Kota Pekalongan (Humas) – Pengurus Daerah Ikatan Guru Raudlatul Athfal (PD IGRA) Kantor Kementerian Agama Kota Pekalongan menyelenggarakan Peringatan Isra Mikraj Nabi Muhammad SAW yang digelar di RA Muslimat NU Masyithoh 05 Banyurip Ageng pada Sabtu (24/01/2026). Kegiatan ini diikuti oleh seluruh guru RA di bawah naungan Kantor Kementerian Agama Kota Pekalongan sebagai sarana penguatan spiritual, profesionalisme pendidik, serta penanaman nilai-nilai keagamaan yang moderat.
Acara berlangsung khidmat dan meriah dengan berbagai penampilan kreatif dari siswa dan guru RA yang menambah semarak suasana. Puncak kegiatan diisi dengan mauidhoh hasanah yang disampaikan oleh Kepala Kantor Kementerian Agama Kota Pekalongan, Dr. H. Abdul Wahab, S.Ag., M.Si. Dalam tausiahnya, ia menekankan bahwa peristiwa Isra Mikraj membawa pesan utama kewajiban melaksanakan salat lima waktu sebagai fondasi pembentukan karakter dan sarana muhasabah diri, untuk menilai sejauh mana kualitas ibadah dan makna kehidupan yang dijalani.
Abdul Wahab juga mengangkat pesan toleransi dalam peristiwa Isra Mikraj, salah satunya melalui simbol kepemimpinan Nabi Muhammad SAW yang memimpin para nabi sebelumnya, sebagai cerminan nilai kerukunan dan saling menghormati.

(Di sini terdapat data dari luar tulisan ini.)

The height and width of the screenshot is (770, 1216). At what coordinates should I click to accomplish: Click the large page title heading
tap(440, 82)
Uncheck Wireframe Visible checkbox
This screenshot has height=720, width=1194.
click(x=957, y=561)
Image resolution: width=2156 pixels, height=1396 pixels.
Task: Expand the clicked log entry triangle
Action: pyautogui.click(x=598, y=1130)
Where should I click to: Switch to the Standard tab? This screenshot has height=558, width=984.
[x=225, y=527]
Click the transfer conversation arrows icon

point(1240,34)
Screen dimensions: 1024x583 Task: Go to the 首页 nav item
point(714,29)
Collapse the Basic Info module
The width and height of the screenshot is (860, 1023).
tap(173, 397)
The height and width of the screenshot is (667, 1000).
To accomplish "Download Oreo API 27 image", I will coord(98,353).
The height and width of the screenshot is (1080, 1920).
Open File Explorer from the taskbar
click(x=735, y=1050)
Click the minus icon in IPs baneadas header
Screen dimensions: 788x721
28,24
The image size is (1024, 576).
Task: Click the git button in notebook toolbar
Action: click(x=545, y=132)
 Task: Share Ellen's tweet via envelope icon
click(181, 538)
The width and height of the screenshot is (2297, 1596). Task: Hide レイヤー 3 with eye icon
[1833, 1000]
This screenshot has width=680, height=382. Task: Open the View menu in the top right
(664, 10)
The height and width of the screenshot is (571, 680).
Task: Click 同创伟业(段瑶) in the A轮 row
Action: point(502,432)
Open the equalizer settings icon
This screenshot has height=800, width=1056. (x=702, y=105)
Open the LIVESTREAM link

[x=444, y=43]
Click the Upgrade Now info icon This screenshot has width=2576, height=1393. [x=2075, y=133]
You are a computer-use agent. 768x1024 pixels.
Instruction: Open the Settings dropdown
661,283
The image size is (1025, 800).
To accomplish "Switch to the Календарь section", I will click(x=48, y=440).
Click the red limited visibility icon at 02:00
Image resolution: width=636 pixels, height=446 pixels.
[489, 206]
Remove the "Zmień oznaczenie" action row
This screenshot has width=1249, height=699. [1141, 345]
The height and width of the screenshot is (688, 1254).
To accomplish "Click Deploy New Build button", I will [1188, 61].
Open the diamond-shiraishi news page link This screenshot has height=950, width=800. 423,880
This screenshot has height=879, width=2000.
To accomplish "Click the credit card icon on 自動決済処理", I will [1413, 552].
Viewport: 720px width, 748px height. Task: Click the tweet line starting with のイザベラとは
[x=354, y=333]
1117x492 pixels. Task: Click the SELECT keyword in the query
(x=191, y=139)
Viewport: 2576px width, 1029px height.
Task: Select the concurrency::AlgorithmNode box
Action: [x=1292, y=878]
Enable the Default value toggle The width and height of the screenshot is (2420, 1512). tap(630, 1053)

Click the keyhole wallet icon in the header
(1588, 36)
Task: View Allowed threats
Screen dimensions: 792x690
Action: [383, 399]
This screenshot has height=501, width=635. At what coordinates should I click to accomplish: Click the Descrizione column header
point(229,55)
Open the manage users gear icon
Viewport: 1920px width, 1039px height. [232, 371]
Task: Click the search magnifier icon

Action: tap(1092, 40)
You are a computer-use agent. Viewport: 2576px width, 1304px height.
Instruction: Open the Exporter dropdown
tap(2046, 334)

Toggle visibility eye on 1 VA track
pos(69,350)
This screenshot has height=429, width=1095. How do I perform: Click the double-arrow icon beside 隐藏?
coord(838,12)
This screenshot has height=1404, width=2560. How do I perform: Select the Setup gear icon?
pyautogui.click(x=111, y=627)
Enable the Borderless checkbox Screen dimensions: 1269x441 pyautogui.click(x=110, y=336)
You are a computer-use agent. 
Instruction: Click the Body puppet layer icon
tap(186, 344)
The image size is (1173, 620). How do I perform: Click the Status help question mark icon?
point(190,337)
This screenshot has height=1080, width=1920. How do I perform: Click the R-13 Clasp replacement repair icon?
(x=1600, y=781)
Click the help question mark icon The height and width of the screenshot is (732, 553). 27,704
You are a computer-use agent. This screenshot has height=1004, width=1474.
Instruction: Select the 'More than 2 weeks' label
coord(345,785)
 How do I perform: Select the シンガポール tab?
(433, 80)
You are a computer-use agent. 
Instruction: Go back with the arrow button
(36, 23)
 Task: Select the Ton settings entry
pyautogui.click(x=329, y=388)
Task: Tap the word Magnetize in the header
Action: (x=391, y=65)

Ia menegaskan bahwa Kementerian Agama Republik Indonesia memiliki tanggung jawab besar dalam menjaga toleransi dan kerukunan umat beragama, mengingat kementerian ini menaungi enam agama resmi di Indonesia. Nilai moderasi beragama, menurutnya, harus terus ditanamkan dan disampaikan hingga ke satuan pendidikan paling dasar agar tidak terjadi kesalahpahaman terhadap ajaran agama, khususnya agar Islam tidak dipersepsikan secara sempit dan ekstrem.
Lebih lanjut, ia mengingatkan bahwa peringatan Isra Mikraj tidak seharusnya berhenti pada kegiatan seremonial, melainkan menjadi momentum evaluasi diri terhadap seluruh aktivitas dalam kehidupan sehari-hari. Guru, lanjutnya, memiliki peran strategis sebagai amal jariyah yang pahalanya tidak terputus melalui ilmu dan keteladanan yang diberikan kepada peserta didik. Ia juga menekankan pentingnya memberikan pelayanan pendidikan dengan penuh keikhlasan dan kegembiraan.
Dalam penutup tausiah, Kakankemenag mengulas nilai-nilai spiritual seperti konsep takhalli (penyucian diri), tahalli (penghiasan diri dengan kebaikan), dan tajalli (pencerahan), serta menyinggung konsep mahabbah sebagaimana diajarkan Rabiatul Adawiyah, yakni kecintaan yang tulus terhadap pekerjaan sebagai bentuk ibadah. Kegiatan ini juga turut dihadiri oleh Plt. Kasubbag TU, H.Jaelani, M.S.I., serta jajaran pengawas madrasah. Melalui peringatan Isra Mikraj ini, ia berharap para guru RA semakin mampu menanamkan nilai religius, toleransi, dan kecintaan terhadap profesi kepada peserta didik sejak usia dini.